TÂCHES À RÉALISER:
A. Relevez toutes les personnes désignées par un prénom et un nom de famille dans le texte sur Madeleine Delbrêl.
B. Reproduisez le passage du texte sur Madeleine Delbrêl qui commence aux mots « Pour fixer sa » et s'achève après les mots « éditions Nouvelle Cité. ».

TEXTE FOURNI:
══════

Madeleine Delbrêl, déclarée « vénérable » par le Pape, sera peut-être béatifiée. Sa maison, 11 rue Raspail.

À la demande du curé d'Ivry-sur-Seine, les personnes membres de la Charité sont attendues pour reprendre un centre social paroissial aménagé dans le «quartier du Plateau». Elles ne sont plus que trois : Madeleine, Suzanne Lacloche et Hélène Manuel, envoyées «au milieu des incroyants et des pauvres», dira Madeleine, «les préférés de Jésus». Ivry est, au milieu du XXe siècle, une ville «rouge», «capitale du communisme» en France. Madeleine et ses équipières, qui viennent plutôt d'un milieu bourgeois, ignorent tout de la condition ouvrière et du marxisme. Pas grave, pas peur. Elles prennent, le 15 octobre 1933 au soir, le tramway puis le bus et apprennent, surtout par la rencontre.

En parallèle, Madeleine entame des études d'assistante sociale. Elle en sortira, en 1937, major de promo, reconnue et saluée par ses pairs. Mais la mission initiale confiée à la Charité devient vite étriquée. «Les équipières prennent conscience qu'elles sont mises à toutes les sauces paroissiales, raconte Gilles François. Or, elles n'étaient pas venues à Ivry seulement pour sa paroisse, mais pour tout le monde.» Elles choisissent donc de s'installer, en 1935, au 11, rue Raspail, une maison située près de la mairie. Là, la porte est toujours ouverte, pour partager un repas, une discussion, une soirée, danser…

Madeleine y accueille tout le monde, «même les communistes», tels qu'ils sont, ne cherchant pas à les changer, mais à les aimer, comme le Christ l'aurait fait, en essayant de les rejoindre, y compris dans leur pensée privée de Dieu. Sur cette mission au cœur du «désert des foules», comme elle qualifie ces lieux humains où la foi en Dieu semble absente, les comparant aux déserts lointains des missions étrangères, elle aura ces mots étonnants : «Se plonger dans la foule comme dans le blanc».

L'écriture comme terrain de réflexion

Pour fixer sa pensée, Madeleine écrit, tout, tout le temps. Ses réflexions sont nombreuses, ses articles (publiés notamment dans la revue dominicaine La Vie spirituelle), et ses lettres, aussi. Elles sont actuellement l'objet d'une recension, intégrale et annotée par Gilles François et Bernard Pitaud aux éditions Nouvelle Cité.

══════

JEU DE DONNÉES:
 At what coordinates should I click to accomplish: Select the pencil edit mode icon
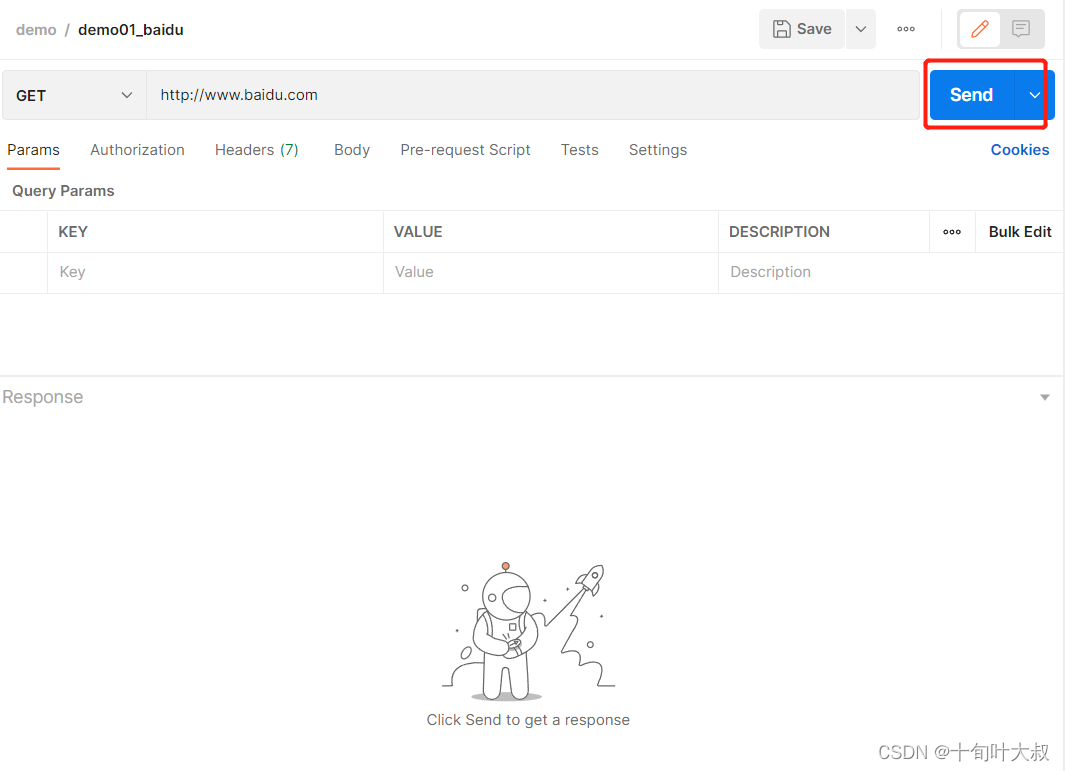point(979,29)
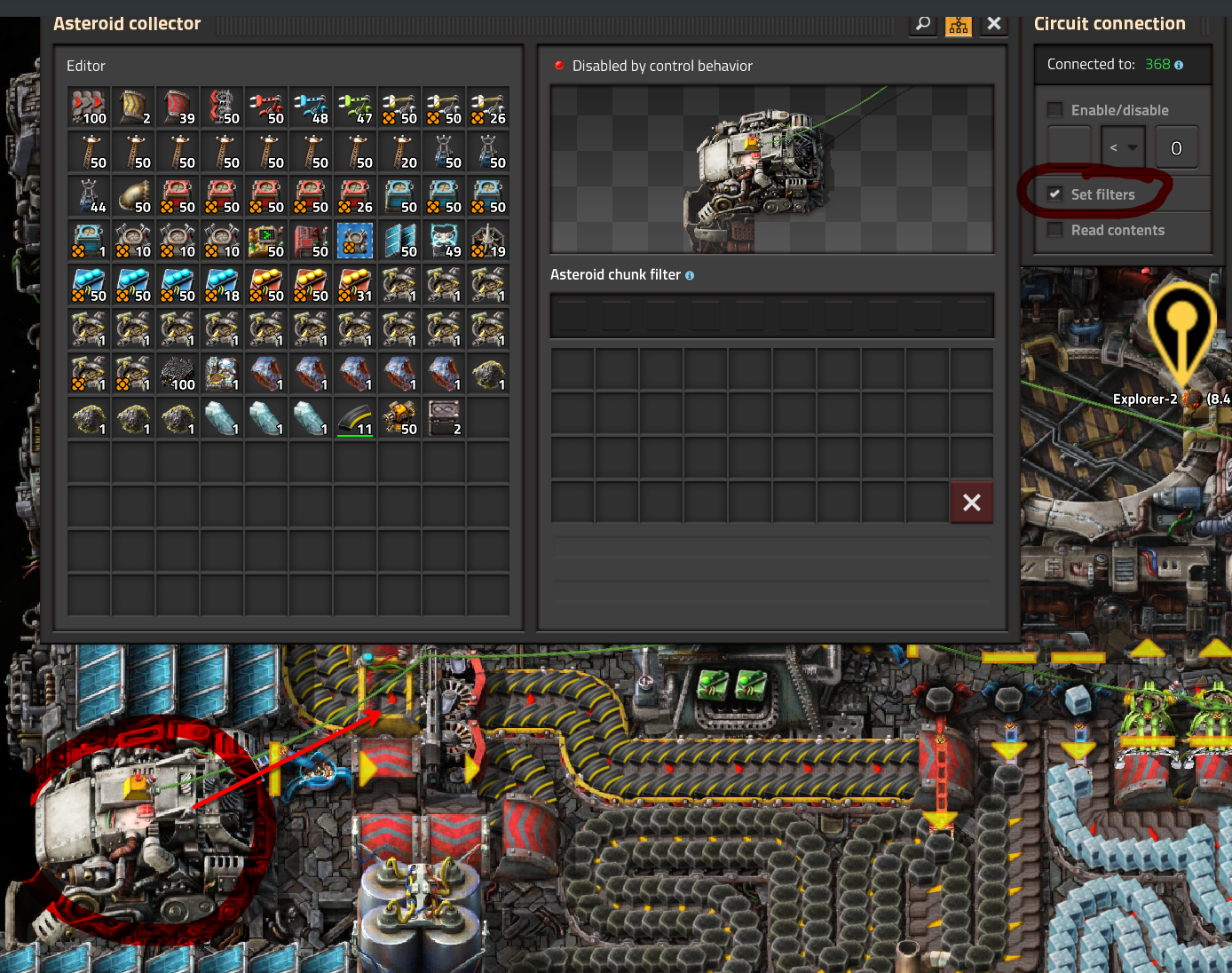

══════

CORRIGÉ:
A.
Madeleine Delbrêl
Suzanne Lacloche
Hélène Manuel
Gilles François
Bernard Pitaud

B.
Pour fixer sa pensée, Madeleine écrit, tout, tout le temps. Ses réflexions sont nombreuses, ses articles (publiés notamment dans la revue dominicaine La Vie spirituelle), et ses lettres, aussi. Elles sont actuellement l'objet d'une recension, intégrale et annotée par Gilles François et Bernard Pitaud aux éditions Nouvelle Cité.